El economista Santiago Álvarez Cantalapiedra hace una crítica a la idealización de la economía colaborativa, y analiza las distintas desigualdades que genera o profundiza, entre las cuales «la desigualdad más evidente es la que se manifiesta entre los propietarios de la plataforma y los usuarios. Es una desigualdad de riqueza y de poder. A través de las aplicaciones se comparte todo excepto la propiedad de las estructuras que hacen posible el intercambio entre los usuarios. La herramienta lo descentraliza todo excepto el control de la propia red compartida.» En efecto, la supuesta igualdad que ofrecen las plataformas para intercambiar todo tipo de bienes y servicios de forma horizontal e igualitaria, ha demostrado dar paso a un mercado libre para la contratación desregulada de trabajo precario (choferes, repartidores, cuidadoras), sin responsabilidad por ningún tipo de efecto social y ambiental (el ejemplo más notorio es AirBnb y su efecto sobre el acceso a la vivienda en ciertos barrios de distintas ciudades).
“Economía colaborativa” es una expresión polisémica y en disputa, que puesta frente a frente con otros conceptos, como economía de los comunes o economía solidaria, deja en evidencia que hay todo un campo de batalla semántico, reflejo de las tensiones generadas por el propio capitalismo en sus múltiples contradicciones.
¿Qué pasa si ponemos, frente a la economía colaborativa, el concepto de economía feminista? ¿Cómo se tensa y se subvierte el concepto?
La invisible dimensión de género
En el mismo ensayo citado al inicio, Mayo Fuster Morell hace notar la falta de perspectiva de género en el análisis de la economía colaborativa. Nos podríamos preguntar: ¿cuánto trabajo de cuidados y otras formas de trabajo no pago intervienen, pero permanecen invisibles, en la producción de bienes y servicios que son presentados como «colaborativos»? ¿El aspecto amable y sustentable de una economía compartida, no oculta formas de explotación, sumisión y subordinación que se sirven también de la desigualdad de género? Y es que la economía colaborativa puede ser tan androcéntrica como la economía a secas.
Pensemos, por ejemplo, en Uber, que a la vez que se presenta como una empresa que brinda oportunidades a las mujeres para desarrollar una actividad económica independiente, flexible, sin jefes ni horarios, genera una brecha salarial por la cual las mujeres cobran un 7% menos que sus colegas varones. Uber se desentiende de la responsabilidad por esta brecha, argumentando que su algoritmo es neutral, no distingue el género de la persona que conduce y, por lo tanto, no puede ejercer una discriminación salarial. Las culpables, entonces, serían las propias mujeres, porque le dedican menos tiempo a la actividad, lo hacen en las horas y zonas menos provechosas y manejan a menor velocidad, con lo cual no alcanzan fácilmente el estatus de conductoras «experimentadas».

=======

● **TAREAS REQUERIDAS**
(a) En una a tres oraciones, explica por qué Uber se desentiende de la brecha salarial entre sus conductoras y sus conductores, según el texto sobre la economía colaborativa.
(b) Reescribe el pasaje del texto sobre la economía colaborativa que va entre "La invisible dimensión" y "economía a secas.", ambos incluidos, y sustituye "androcéntrica" por "patriarcal".
(c) Prosigue el texto sobre la economía colaborativa a partir de su última oración.

● **LISTADO DE FILAS**

=======

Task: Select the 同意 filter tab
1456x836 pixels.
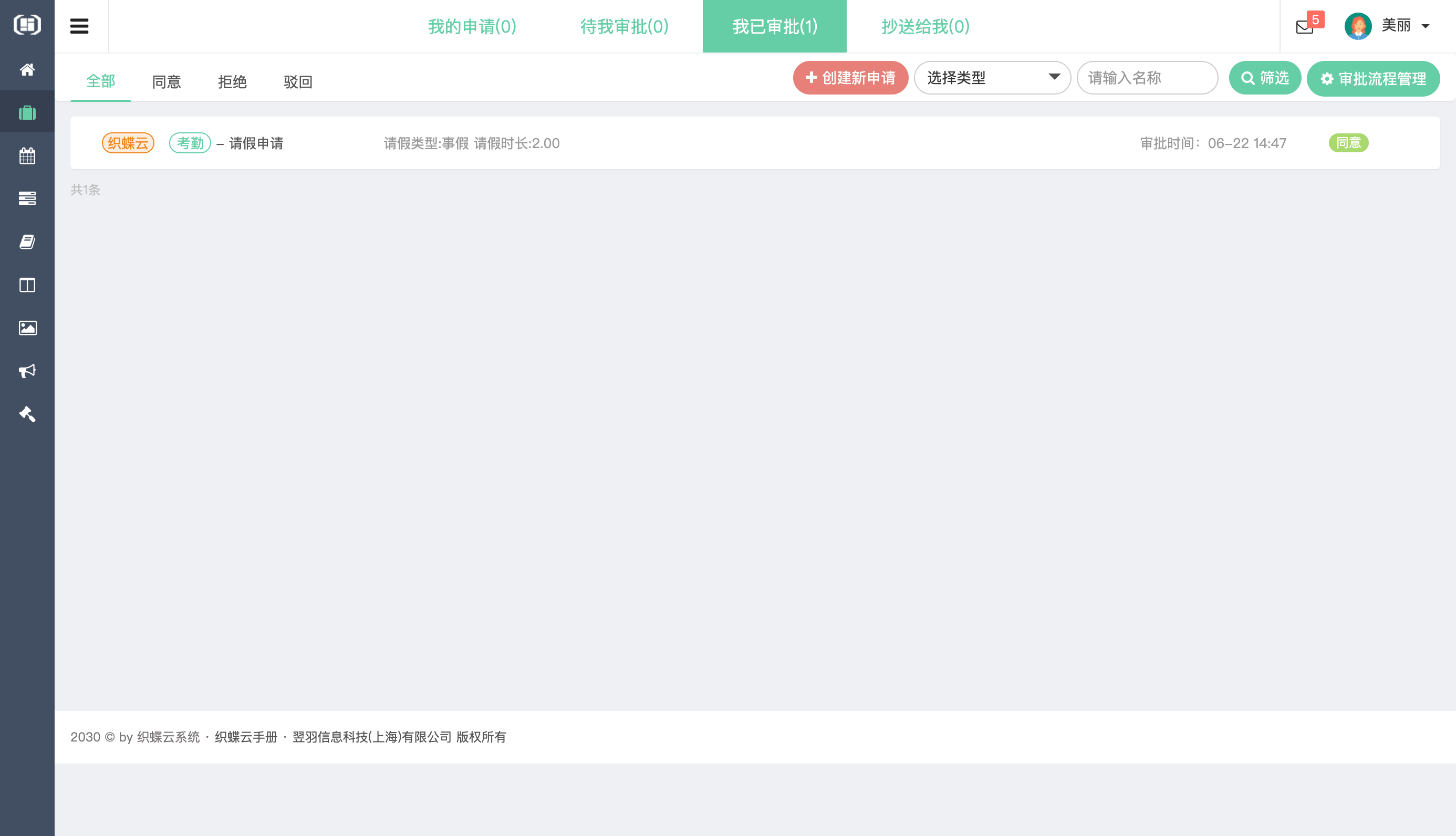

=======

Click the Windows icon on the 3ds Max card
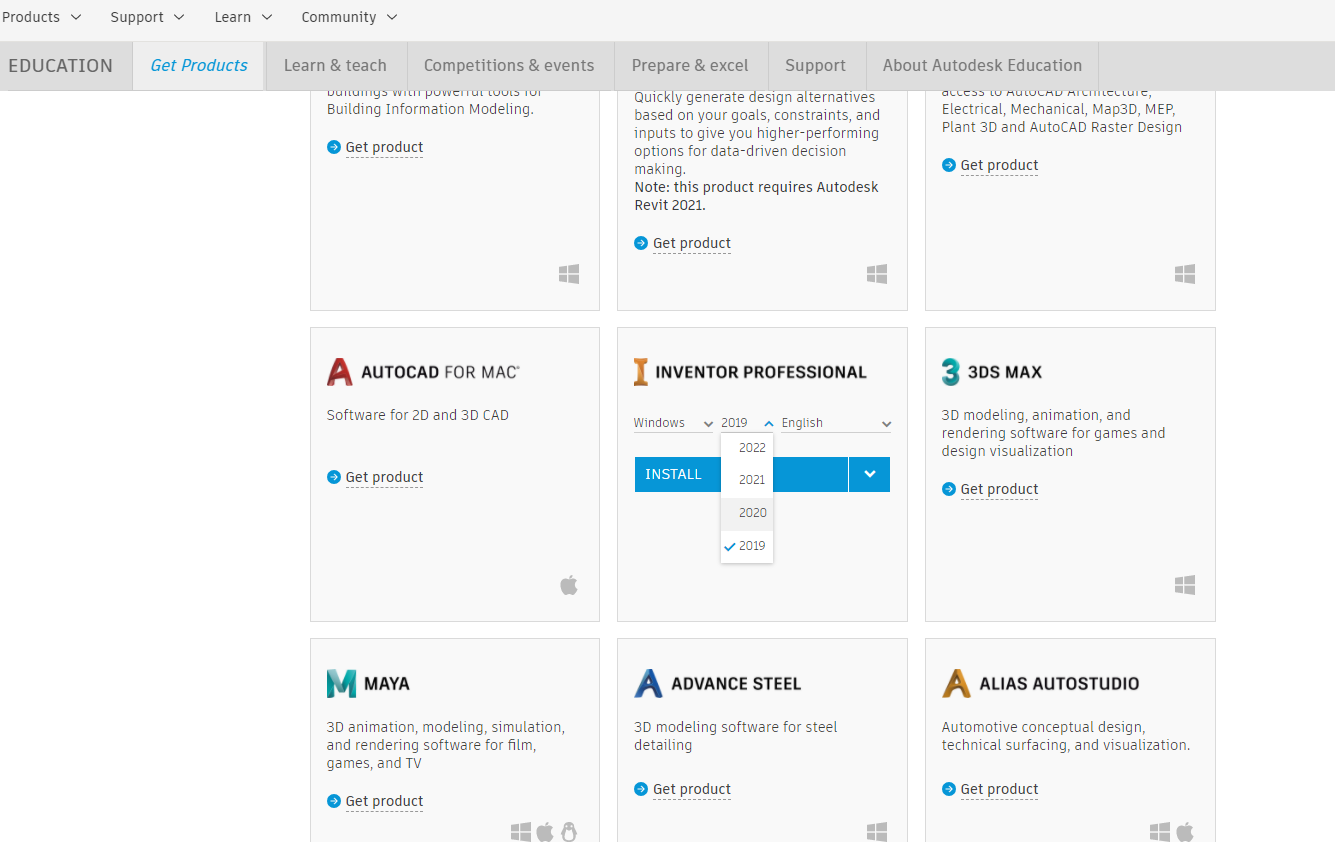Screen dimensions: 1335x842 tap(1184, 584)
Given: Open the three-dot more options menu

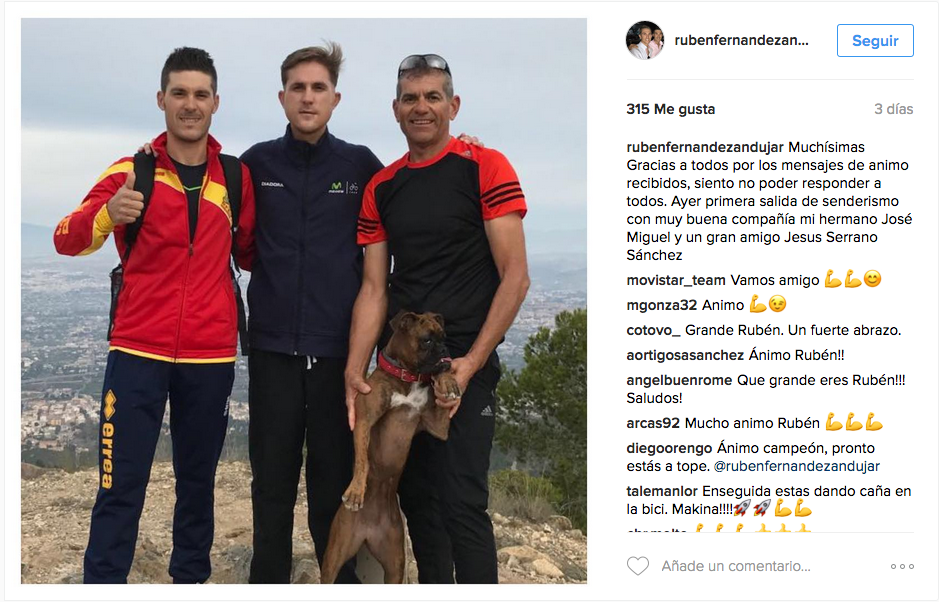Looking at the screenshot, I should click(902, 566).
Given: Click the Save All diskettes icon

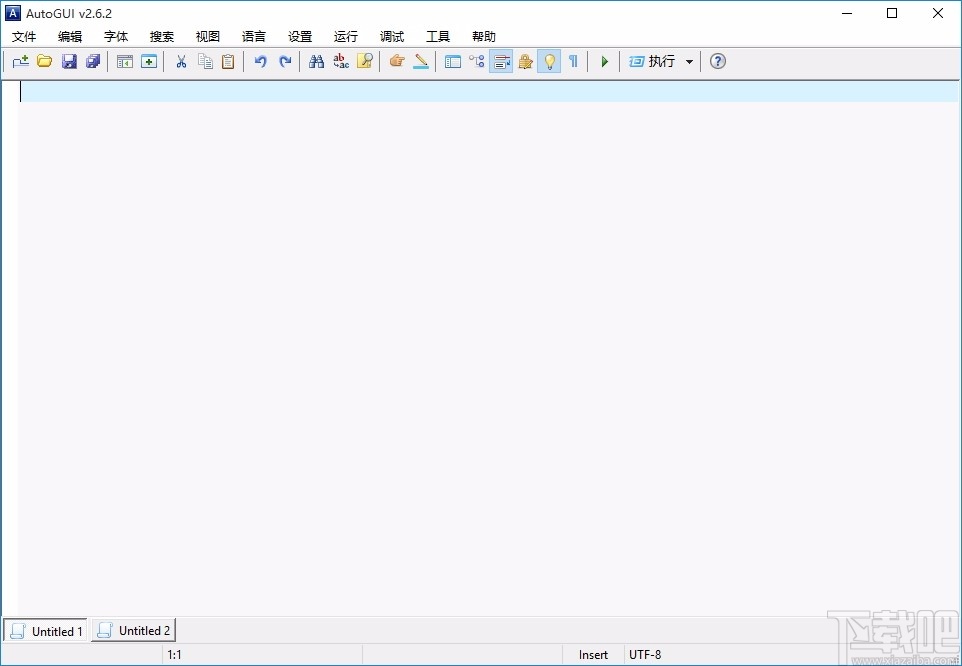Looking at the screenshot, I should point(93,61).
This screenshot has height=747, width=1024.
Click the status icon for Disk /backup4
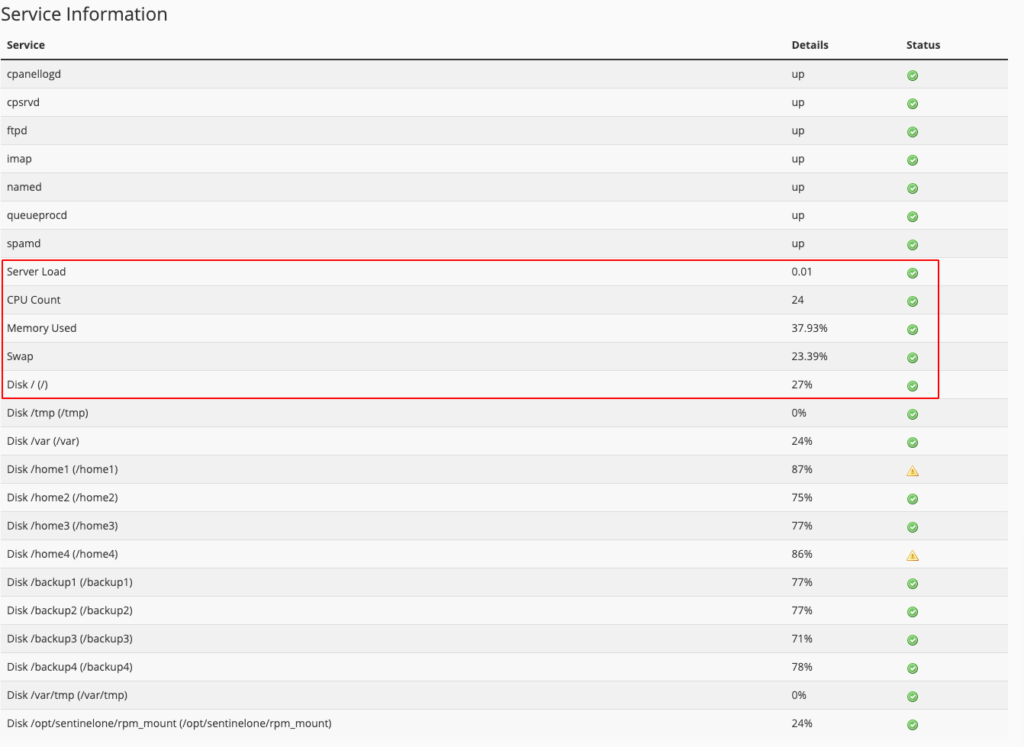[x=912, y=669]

=======

● **RESPUESTAS POR TAREA**
(a) Uber sostiene que su algoritmo es neutral y no distingue el género de la persona que conduce, por lo que no podría ejercer una discriminación salarial. Desde esa postura, la culpa recaería en las propias mujeres, que dedicarían menos tiempo a la actividad, trabajarían en las horas y zonas menos provechosas y manejarían a menor velocidad.

(b)
La invisible dimensión de género
En el mismo ensayo citado al inicio, Mayo Fuster Morell hace notar la falta de perspectiva de género en el análisis de la economía colaborativa. Nos podríamos preguntar: ¿cuánto trabajo de cuidados y otras formas de trabajo no pago intervienen, pero permanecen invisibles, en la producción de bienes y servicios que son presentados como «colaborativos»? ¿El aspecto amable y sustentable de una economía compartida, no oculta formas de explotación, sumisión y subordinación que se sirven también de la desigualdad de género? Y es que la economía colaborativa puede ser tan patriarcal como la economía a secas.

(c)
Con este ejemplo, vemos que se hace necesario entender la articulación de la desigualdad de género con la precarización de la vida y el trabajo, que se manifiesta en estas grandes plataformas de la «sharing economy».
Hacia una economía feminista de los comunes
Trebor Scholz ha propuesto el cooperativismo de plataforma como una salida a las contradicciones de la economía colaborativa. En una síntesis muy escueta, la idea central es que existan muchos ubers y airbnbs, pero bajo el control democrático de usuarixs y trabajadorxs. Esta propuesta es mucho más cercana a la que se sostiene desde la cultura libre y también desde el ciberfeminismo, en cuanto a una producción, gestión y propiedad común de los bienes comunes digitales.
En estos modelos de economía de los comunes, no hay un «mercado libre» donde un consumidor individual pueda demandar y recibir ofertas de emprendedores individuales para beneficiarse de bienes gratuitos o baratos gracias a la tecnología moderna. Lo que implican estos modelos es la responsabilidad compartida en el cuidado y el tejido de redes para una economía procomunal, como la caracteriza Helene Finidori, entendiendo los comunes como objeto, práctica y resultado al mismo tiempo. Considerar solamente los resultados e ignorar los procesos puede tener como consecuencia comunidades carentes de resiliencia y ambientes no saludables para la colaboración, fenómenos que se observan hasta en los ejemplos más emblemáticos de cultura libre y colaborativa, como el software libre y la Wikipedia.
Un ejemplo de prácticas que articulan feminismo y procomún es el grupo de Facebook Mercada Feminista Uruguay. Aunque está en Facebook, no tiene tanta importancia, en principio, la plataforma utilizada. Porque la Mercada no es una plataforma, sino un tejido comunitario feminista. Importan más las dinámicas y los procesos que crean la Mercada, que la tecnología que eventualmente usan. Estos procesos no son proporcionados por la herramienta Facebook, sino que son propuestos y trabajosamente elaborados por las propias integrantes de la comunidad, que han establecido protocolos de comunicación, reglas de moderación, días y horarios de descanso para las moderadoras, entre otros elementos de construcción de comunidad. Las mujeres vienen generando este tipo de prácticas comunitarias desde hace siglos, en distintas comunidades y territorios. Como ejemplo tenemos el caso de las mujeres negras quilombolas en Brasil, que han tejido redes de cuidados y reproducción de la vida que perduran incluso luego de la migración a las ciudades (se puede leer una descripción de estas redes realizada por Bianca Santana, en el libro «Comunes, economías de la colaboración»).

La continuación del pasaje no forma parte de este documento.